> [What you are asked to do] Check each line of the records below and collect those that include the word "Given".

────────────────────────────────────────

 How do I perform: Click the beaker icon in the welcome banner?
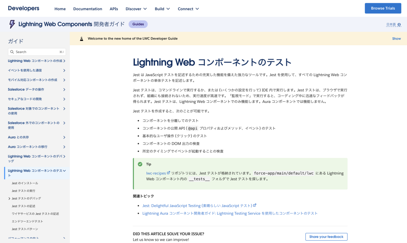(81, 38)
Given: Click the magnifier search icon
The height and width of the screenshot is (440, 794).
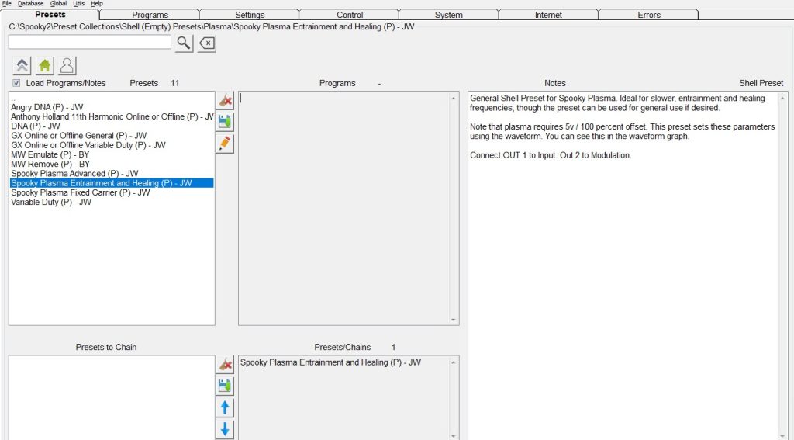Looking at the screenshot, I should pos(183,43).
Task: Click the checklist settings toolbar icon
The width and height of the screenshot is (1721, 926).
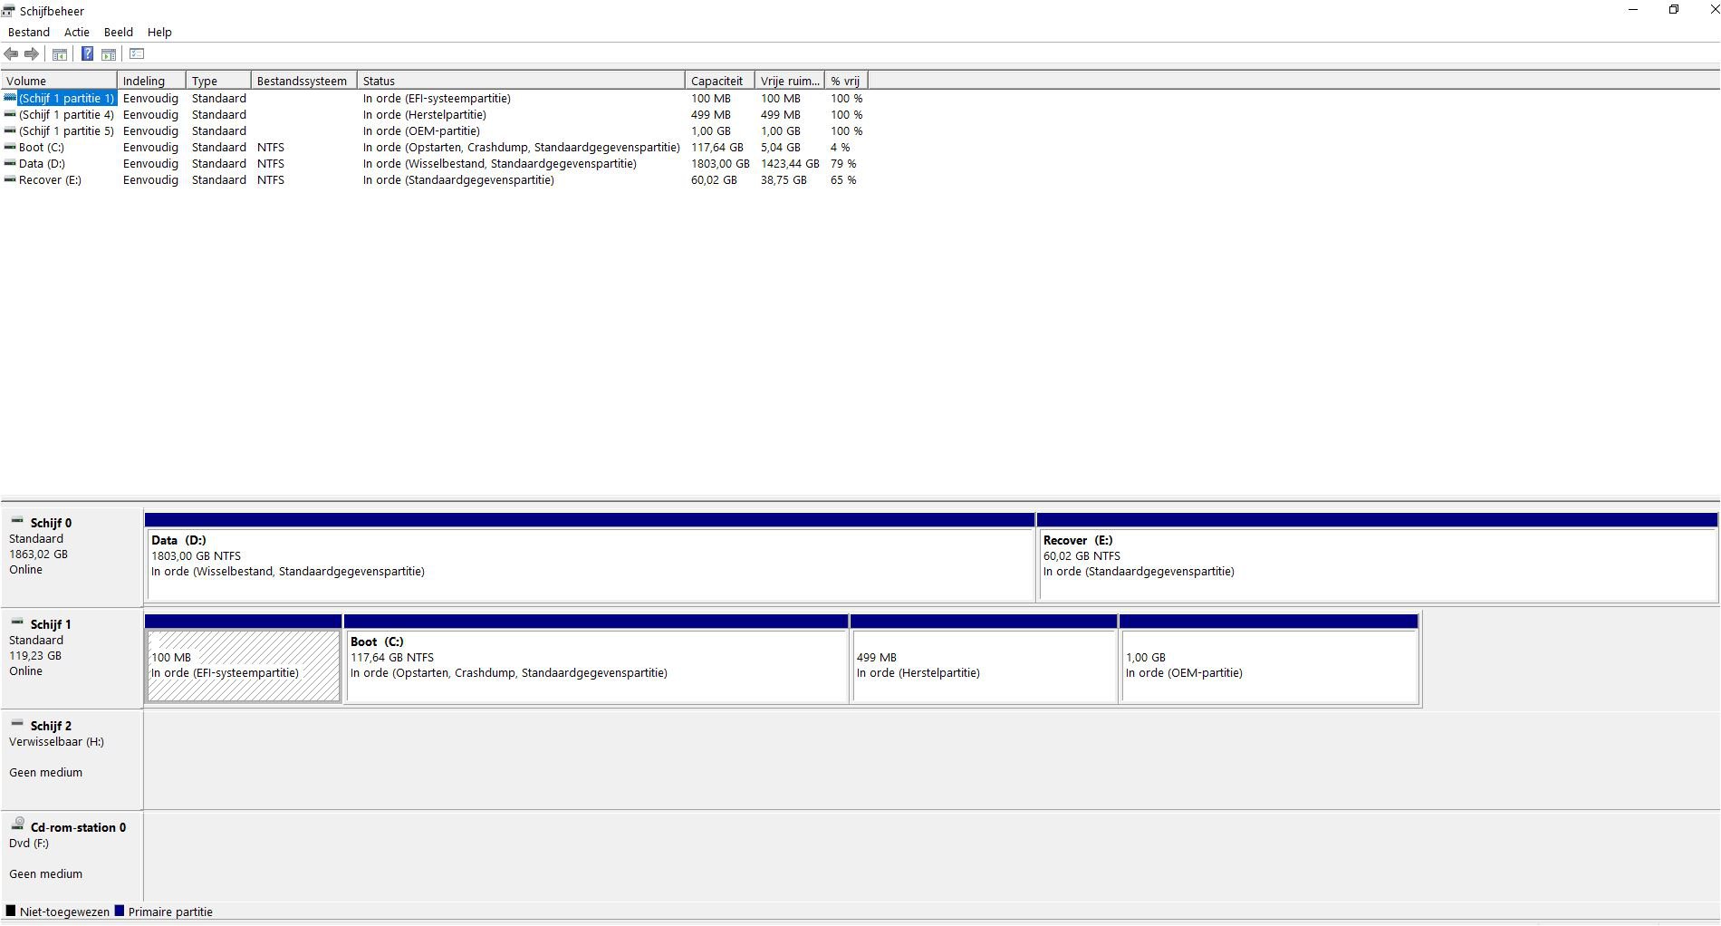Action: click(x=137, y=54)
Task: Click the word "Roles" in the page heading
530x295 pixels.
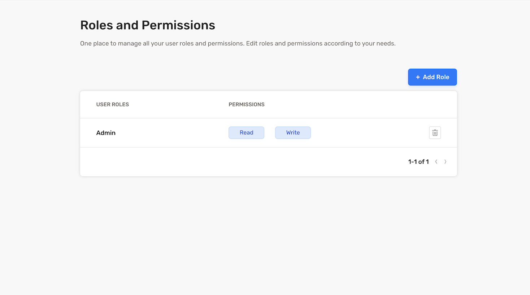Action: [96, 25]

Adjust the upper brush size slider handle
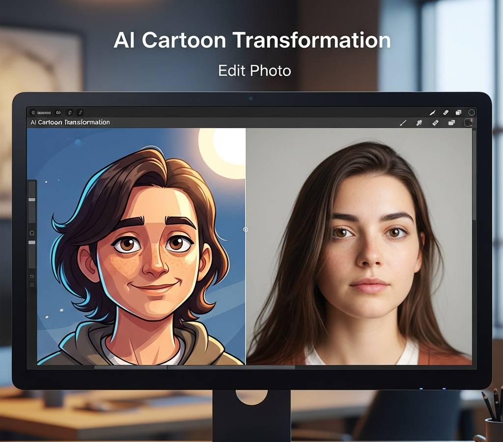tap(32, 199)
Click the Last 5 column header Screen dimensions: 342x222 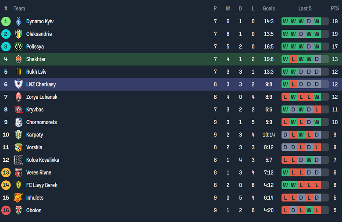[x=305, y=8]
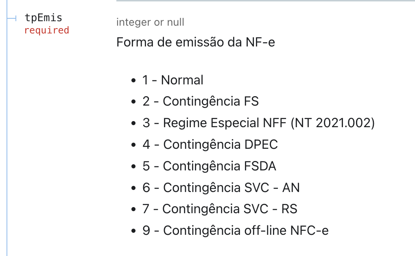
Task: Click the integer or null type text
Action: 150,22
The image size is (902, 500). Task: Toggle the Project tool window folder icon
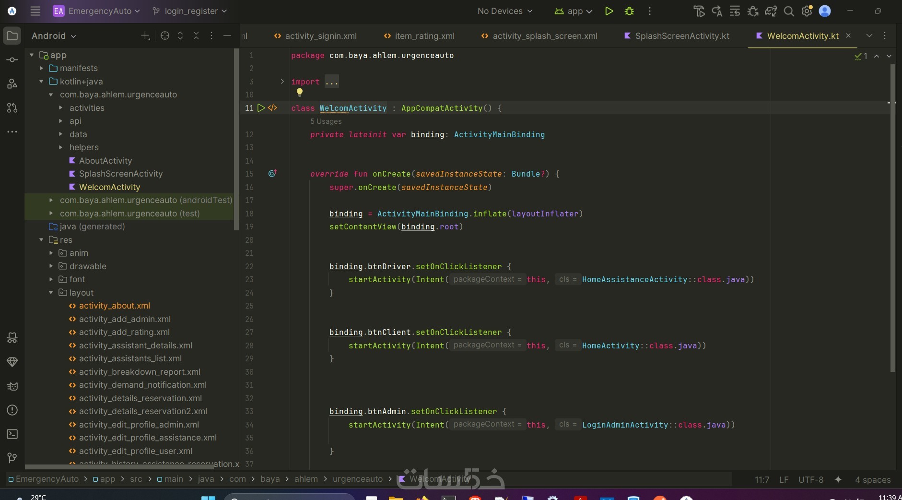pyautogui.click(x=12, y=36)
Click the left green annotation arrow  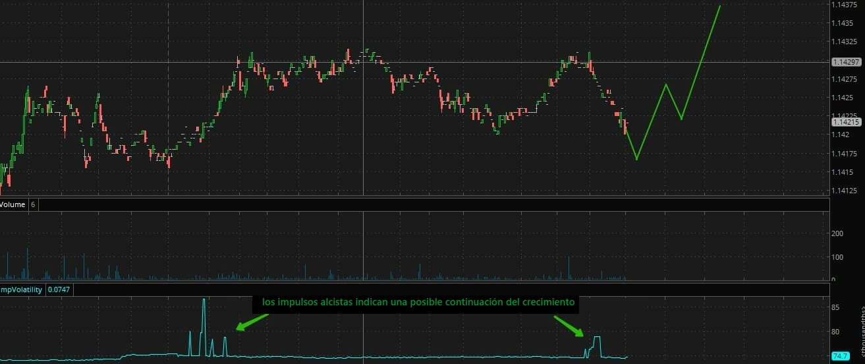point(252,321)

────────────────────────────────────────

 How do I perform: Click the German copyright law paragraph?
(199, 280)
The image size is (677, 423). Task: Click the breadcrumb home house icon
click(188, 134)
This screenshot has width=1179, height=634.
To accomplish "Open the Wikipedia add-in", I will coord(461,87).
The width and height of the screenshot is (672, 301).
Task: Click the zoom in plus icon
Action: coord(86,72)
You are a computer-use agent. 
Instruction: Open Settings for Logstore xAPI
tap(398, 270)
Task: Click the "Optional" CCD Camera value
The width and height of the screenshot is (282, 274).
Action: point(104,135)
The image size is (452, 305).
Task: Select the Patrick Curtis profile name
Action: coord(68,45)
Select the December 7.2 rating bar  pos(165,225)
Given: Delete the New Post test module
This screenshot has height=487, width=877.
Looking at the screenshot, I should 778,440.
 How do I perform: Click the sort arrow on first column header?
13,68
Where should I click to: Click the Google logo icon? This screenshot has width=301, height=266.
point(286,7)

────────────────────────────────────────

> [Written solution]
Given: Click the magnifier search icon
Given: Delete the New Post test module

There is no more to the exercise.